Thursday, March 21st, 2019

Poll Watch: New poll shows Kamala Harris gaining, record enthusiasm ahead of 2020

CNN released a poll on Tuesday showing a notable increase in support among likely Democratic voters for California Senator Kamala Harris in her bid to be the party’s 2020 presidential nominee. Harris has tripled her support since December of last year, rising from 4% to 12%, and now stands in third place among a field of over a dozen contenders for the 2020 Democratic nomination, behind former Vice President Joe Biden (28%) and Vermont Senator Bernie Sanders (20%).

Sanders has declared his candidacy, while Biden is still mulling a bid.

The one other contender to reach double digits was Beto O’Rourke (11%), the former Texas U.S. Representative who threw his hat in the ring last Thursday. 

The growth in Harris’ support is especially remarkable when compared to the rate of growth that her rivals saw in the same period. Bernie Sanders increased his support by 6% and O’Rourke only managed a 2% increase (although his just-launched campaign has had less time to build steam than other candidates).

Meanwhile, the would-be front-runner Joe Biden (who has hinted he might run, but hasn’t jumped in) has actually dropped two points since December.  

Breaking down the numbers also shows positive signs for Harris.

The Democratic Party’s base has become increasingly diverse, female and left-leaning in recent years, and the biggest jumps in support for the California Senator came from women (+9), liberals (+10), and racial minorities (+10).

As a woman of color from one of the nation’s most reliably progressive states (and also its largest state), Harris is perhaps better positioned to connect with Democratic voters than any of her main rivals – all of whom are white men.

That being said, Senator Harris has a long uphill climb ahead of her if she wants to catch up with Sanders and Biden, men who have been in the public eye for years and have spent that time building name recognition and loyal followings. 

Senator Kamala Harris

California Senator Kamala Harris passes the microphone at the “Linking Together: March to Save Our Care” Rally at the U.S. Capitol on June 28, 2017. (Photo:
Mobilus In Mobili, reproduced under a Creative Commons license)

Looking beyond the primaries, the CNN poll (conducted by SSRS) shows promising signs for whoever becomes the Democratic challenger to Donald Trump.

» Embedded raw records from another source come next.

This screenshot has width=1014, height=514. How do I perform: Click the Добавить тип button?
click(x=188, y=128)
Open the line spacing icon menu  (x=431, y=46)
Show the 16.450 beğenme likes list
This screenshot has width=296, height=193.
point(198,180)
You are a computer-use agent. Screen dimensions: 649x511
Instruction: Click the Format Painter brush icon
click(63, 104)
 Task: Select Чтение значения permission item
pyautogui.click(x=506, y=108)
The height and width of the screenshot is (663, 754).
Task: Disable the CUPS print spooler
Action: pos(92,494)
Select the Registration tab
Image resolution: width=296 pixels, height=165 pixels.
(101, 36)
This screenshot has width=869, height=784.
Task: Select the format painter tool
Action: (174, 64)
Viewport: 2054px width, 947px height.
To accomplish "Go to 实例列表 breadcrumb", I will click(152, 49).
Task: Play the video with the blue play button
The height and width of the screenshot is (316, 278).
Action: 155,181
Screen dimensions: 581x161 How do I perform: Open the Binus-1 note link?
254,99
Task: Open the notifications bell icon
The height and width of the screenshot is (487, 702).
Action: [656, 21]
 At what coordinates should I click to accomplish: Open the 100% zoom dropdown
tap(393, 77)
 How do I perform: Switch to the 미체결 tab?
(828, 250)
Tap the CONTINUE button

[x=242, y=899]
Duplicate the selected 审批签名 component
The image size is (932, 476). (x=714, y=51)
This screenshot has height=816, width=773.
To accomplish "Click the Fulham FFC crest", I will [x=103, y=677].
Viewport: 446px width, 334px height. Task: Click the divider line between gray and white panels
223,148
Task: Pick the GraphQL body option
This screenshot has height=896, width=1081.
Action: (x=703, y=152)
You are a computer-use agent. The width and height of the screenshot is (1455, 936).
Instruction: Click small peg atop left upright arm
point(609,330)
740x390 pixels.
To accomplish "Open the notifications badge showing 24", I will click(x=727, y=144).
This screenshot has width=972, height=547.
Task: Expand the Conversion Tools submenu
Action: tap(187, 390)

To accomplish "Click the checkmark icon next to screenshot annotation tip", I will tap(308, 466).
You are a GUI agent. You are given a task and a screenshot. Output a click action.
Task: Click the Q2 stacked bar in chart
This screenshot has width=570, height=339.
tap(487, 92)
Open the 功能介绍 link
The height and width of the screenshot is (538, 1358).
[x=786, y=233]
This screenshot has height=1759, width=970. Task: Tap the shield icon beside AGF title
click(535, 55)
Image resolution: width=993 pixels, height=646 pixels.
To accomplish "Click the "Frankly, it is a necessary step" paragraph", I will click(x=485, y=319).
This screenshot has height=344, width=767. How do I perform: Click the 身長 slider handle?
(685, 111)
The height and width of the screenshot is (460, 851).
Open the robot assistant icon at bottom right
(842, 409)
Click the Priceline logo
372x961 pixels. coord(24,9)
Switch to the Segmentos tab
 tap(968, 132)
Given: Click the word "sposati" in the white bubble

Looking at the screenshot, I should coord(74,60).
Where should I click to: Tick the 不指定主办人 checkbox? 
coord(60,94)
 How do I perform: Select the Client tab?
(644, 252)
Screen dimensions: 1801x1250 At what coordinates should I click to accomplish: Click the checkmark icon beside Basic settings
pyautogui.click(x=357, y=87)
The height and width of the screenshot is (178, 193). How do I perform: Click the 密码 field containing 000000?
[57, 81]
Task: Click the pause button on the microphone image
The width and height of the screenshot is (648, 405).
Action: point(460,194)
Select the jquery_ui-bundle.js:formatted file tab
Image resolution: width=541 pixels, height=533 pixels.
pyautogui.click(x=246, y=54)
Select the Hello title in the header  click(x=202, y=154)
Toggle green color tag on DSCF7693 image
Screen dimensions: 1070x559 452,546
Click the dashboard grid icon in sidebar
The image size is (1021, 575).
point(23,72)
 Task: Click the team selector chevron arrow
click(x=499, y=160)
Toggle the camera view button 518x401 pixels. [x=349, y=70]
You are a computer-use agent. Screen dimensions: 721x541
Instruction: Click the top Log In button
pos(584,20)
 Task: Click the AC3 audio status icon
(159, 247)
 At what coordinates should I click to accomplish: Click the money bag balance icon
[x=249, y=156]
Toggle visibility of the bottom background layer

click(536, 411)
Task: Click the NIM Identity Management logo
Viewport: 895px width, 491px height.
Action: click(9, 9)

The percentage of those who have a favorable opinion of the President has hovered around 40% for his entire presidency, while his unfavorable numbers have wavered anywhere between 50% and 61%. By comparison, Barack Obama’s unfavorable number never exceeded 51% for his entire presidency. Trump is a ferociously disliked man: 59% do not think he cares about them, 62% think he is dishonest, 63% think he is divisive, and 60% are ashamed that he is the President. 

There’s more: According to this latest poll, 64% of respondents were either “extremely enthusiastic” or “very enthusiastic” about voting in 2020 – the highest rate since 2004, when pollsters began asking this question.

Historically, high voter enthusiasm and turnout have aided Democrats; the legendary conservative leader Paul Weyrich famously quipped that Republican Party’s “leverage in the elections quite candidly goes up as the voting population goes down!”

Last year’s midterms showed that Democrats do better when participation is broader, with record-breaking turnout handing control of the House of Representatives to the Democrats despite many districts being gerrymandered.

While this is only one poll, Democrats can take comfort from its findings: Donald Trump is very vulnerable, the American people are enthusiastic about participating in 2020, and the contest for the Democratic nomination (which features a wide and diverse field) will be an unparalleled partybuilding opportunity.